### How to complete this task
The response must reproduce every record below without alteration.

### Data for this exercise
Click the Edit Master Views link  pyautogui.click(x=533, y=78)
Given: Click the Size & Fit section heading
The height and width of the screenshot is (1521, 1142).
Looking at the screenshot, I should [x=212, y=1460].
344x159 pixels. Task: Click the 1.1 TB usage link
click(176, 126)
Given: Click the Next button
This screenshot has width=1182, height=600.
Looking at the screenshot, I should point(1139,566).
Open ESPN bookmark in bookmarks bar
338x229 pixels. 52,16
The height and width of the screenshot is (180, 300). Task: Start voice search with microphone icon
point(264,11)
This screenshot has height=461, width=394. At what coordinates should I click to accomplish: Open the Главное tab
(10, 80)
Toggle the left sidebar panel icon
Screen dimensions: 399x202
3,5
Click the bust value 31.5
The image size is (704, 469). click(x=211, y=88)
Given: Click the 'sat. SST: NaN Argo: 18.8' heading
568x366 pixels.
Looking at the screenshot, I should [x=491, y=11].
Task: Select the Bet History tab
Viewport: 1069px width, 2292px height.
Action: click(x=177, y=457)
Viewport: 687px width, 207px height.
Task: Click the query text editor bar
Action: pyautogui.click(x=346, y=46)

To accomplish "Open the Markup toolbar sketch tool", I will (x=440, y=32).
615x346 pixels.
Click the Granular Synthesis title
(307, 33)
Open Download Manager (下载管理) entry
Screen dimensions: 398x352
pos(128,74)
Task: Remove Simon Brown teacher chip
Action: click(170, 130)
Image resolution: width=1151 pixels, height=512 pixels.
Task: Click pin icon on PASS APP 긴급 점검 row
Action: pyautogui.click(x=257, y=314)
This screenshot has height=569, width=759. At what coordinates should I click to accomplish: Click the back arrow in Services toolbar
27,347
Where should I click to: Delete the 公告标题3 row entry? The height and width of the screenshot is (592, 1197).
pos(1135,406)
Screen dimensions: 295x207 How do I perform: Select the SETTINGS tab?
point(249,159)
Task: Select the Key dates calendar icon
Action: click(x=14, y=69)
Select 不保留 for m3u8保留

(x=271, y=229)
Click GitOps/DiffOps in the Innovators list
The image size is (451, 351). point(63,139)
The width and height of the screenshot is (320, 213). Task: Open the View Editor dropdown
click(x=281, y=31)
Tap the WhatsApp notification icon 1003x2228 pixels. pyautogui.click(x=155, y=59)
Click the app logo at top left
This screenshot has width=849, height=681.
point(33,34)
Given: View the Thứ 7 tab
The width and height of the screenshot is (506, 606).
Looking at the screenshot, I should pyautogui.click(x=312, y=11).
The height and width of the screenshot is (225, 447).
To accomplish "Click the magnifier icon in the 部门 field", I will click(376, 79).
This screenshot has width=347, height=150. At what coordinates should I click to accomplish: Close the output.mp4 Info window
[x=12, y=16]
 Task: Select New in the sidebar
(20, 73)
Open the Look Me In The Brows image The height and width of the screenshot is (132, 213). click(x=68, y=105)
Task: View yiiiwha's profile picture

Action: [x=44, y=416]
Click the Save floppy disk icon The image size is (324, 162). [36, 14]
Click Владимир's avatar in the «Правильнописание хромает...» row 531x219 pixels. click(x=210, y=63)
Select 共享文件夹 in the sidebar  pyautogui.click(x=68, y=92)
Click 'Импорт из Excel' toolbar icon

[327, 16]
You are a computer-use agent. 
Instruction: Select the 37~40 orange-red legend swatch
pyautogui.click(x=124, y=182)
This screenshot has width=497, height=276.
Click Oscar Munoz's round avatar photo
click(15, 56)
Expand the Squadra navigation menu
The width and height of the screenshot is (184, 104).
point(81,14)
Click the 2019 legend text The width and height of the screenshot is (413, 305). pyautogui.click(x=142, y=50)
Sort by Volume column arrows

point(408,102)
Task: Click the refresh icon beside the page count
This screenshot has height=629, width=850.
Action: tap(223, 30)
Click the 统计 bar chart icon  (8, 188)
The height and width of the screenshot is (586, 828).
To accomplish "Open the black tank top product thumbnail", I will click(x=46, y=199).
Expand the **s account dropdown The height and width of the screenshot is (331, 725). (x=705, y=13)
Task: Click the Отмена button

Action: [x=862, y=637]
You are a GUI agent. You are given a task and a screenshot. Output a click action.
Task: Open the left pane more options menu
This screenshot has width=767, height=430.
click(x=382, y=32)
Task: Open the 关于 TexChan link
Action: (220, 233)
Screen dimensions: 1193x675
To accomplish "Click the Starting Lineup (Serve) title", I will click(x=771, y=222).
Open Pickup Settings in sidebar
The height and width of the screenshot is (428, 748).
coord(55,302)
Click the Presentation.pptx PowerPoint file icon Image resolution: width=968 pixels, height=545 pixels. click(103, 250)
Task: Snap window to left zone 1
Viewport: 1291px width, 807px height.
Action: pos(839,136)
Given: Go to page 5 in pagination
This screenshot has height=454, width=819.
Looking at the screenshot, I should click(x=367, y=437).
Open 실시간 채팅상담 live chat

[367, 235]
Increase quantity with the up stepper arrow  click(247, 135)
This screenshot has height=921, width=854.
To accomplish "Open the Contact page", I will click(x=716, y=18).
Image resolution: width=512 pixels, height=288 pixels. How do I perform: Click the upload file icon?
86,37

### The completed task
Click the Edit Master Views link  pyautogui.click(x=533, y=78)
Given: Click the Size & Fit section heading
The height and width of the screenshot is (1521, 1142).
Looking at the screenshot, I should [x=212, y=1460].
344x159 pixels. Task: Click the 1.1 TB usage link
click(176, 126)
Given: Click the Next button
This screenshot has width=1182, height=600.
Looking at the screenshot, I should point(1139,566).
Open ESPN bookmark in bookmarks bar
338x229 pixels. 52,16
The height and width of the screenshot is (180, 300). Task: Start voice search with microphone icon
point(264,11)
This screenshot has height=461, width=394. At what coordinates should I click to accomplish: Open the Главное tab
(10, 80)
Toggle the left sidebar panel icon
Screen dimensions: 399x202
3,5
Click the bust value 31.5
The image size is (704, 469). click(x=211, y=88)
Given: Click the 'sat. SST: NaN Argo: 18.8' heading
568x366 pixels.
Looking at the screenshot, I should [x=491, y=11].
Task: Select the Bet History tab
Viewport: 1069px width, 2292px height.
Action: click(x=177, y=457)
Viewport: 687px width, 207px height.
Task: Click the query text editor bar
Action: pyautogui.click(x=346, y=46)

To accomplish "Open the Markup toolbar sketch tool", I will (x=440, y=32).
615x346 pixels.
Click the Granular Synthesis title
(307, 33)
Open Download Manager (下载管理) entry
Screen dimensions: 398x352
pos(128,74)
Task: Remove Simon Brown teacher chip
Action: click(170, 130)
Image resolution: width=1151 pixels, height=512 pixels.
Task: Click pin icon on PASS APP 긴급 점검 row
Action: pyautogui.click(x=257, y=314)
This screenshot has height=569, width=759. At what coordinates should I click to accomplish: Click the back arrow in Services toolbar
27,347
Where should I click to: Delete the 公告标题3 row entry? The height and width of the screenshot is (592, 1197).
pos(1135,406)
Screen dimensions: 295x207 How do I perform: Select the SETTINGS tab?
point(249,159)
Task: Select the Key dates calendar icon
Action: click(x=14, y=69)
Select 不保留 for m3u8保留

(x=271, y=229)
Click GitOps/DiffOps in the Innovators list
The image size is (451, 351). point(63,139)
The width and height of the screenshot is (320, 213). Task: Open the View Editor dropdown
click(x=281, y=31)
Tap the WhatsApp notification icon 1003x2228 pixels. pyautogui.click(x=155, y=59)
Click the app logo at top left
This screenshot has width=849, height=681.
point(33,34)
Given: View the Thứ 7 tab
The width and height of the screenshot is (506, 606).
Looking at the screenshot, I should pyautogui.click(x=312, y=11).
The height and width of the screenshot is (225, 447).
To accomplish "Click the magnifier icon in the 部门 field", I will click(376, 79).
This screenshot has width=347, height=150. At what coordinates should I click to accomplish: Close the output.mp4 Info window
[x=12, y=16]
 Task: Select New in the sidebar
(20, 73)
Open the Look Me In The Brows image The height and width of the screenshot is (132, 213). click(x=68, y=105)
Task: View yiiiwha's profile picture

Action: [x=44, y=416]
Click the Save floppy disk icon The image size is (324, 162). [36, 14]
Click Владимир's avatar in the «Правильнописание хромает...» row 531x219 pixels. click(x=210, y=63)
Select 共享文件夹 in the sidebar  pyautogui.click(x=68, y=92)
Click 'Импорт из Excel' toolbar icon

[327, 16]
You are a computer-use agent. 
Instruction: Select the 37~40 orange-red legend swatch
pyautogui.click(x=124, y=182)
This screenshot has width=497, height=276.
Click Oscar Munoz's round avatar photo
click(15, 56)
Expand the Squadra navigation menu
The width and height of the screenshot is (184, 104).
point(81,14)
Click the 2019 legend text The width and height of the screenshot is (413, 305). pyautogui.click(x=142, y=50)
Sort by Volume column arrows

point(408,102)
Task: Click the refresh icon beside the page count
This screenshot has height=629, width=850.
Action: tap(223, 30)
Click the 统计 bar chart icon  (8, 188)
The height and width of the screenshot is (586, 828).
To accomplish "Open the black tank top product thumbnail", I will click(x=46, y=199).
Expand the **s account dropdown The height and width of the screenshot is (331, 725). (x=705, y=13)
Task: Click the Отмена button

Action: [x=862, y=637]
You are a GUI agent. You are given a task and a screenshot. Output a click action.
Task: Open the left pane more options menu
This screenshot has width=767, height=430.
click(x=382, y=32)
Task: Open the 关于 TexChan link
Action: (220, 233)
Screen dimensions: 1193x675
To accomplish "Click the Starting Lineup (Serve) title", I will click(x=771, y=222).
Open Pickup Settings in sidebar
The height and width of the screenshot is (428, 748).
coord(55,302)
Click the Presentation.pptx PowerPoint file icon Image resolution: width=968 pixels, height=545 pixels. click(103, 250)
Task: Snap window to left zone 1
Viewport: 1291px width, 807px height.
Action: pos(839,136)
Given: Go to page 5 in pagination
This screenshot has height=454, width=819.
Looking at the screenshot, I should click(x=367, y=437).
Open 실시간 채팅상담 live chat

[367, 235]
Increase quantity with the up stepper arrow  click(247, 135)
This screenshot has height=921, width=854.
To accomplish "Open the Contact page", I will click(x=716, y=18).
Image resolution: width=512 pixels, height=288 pixels. How do I perform: Click the upload file icon?
86,37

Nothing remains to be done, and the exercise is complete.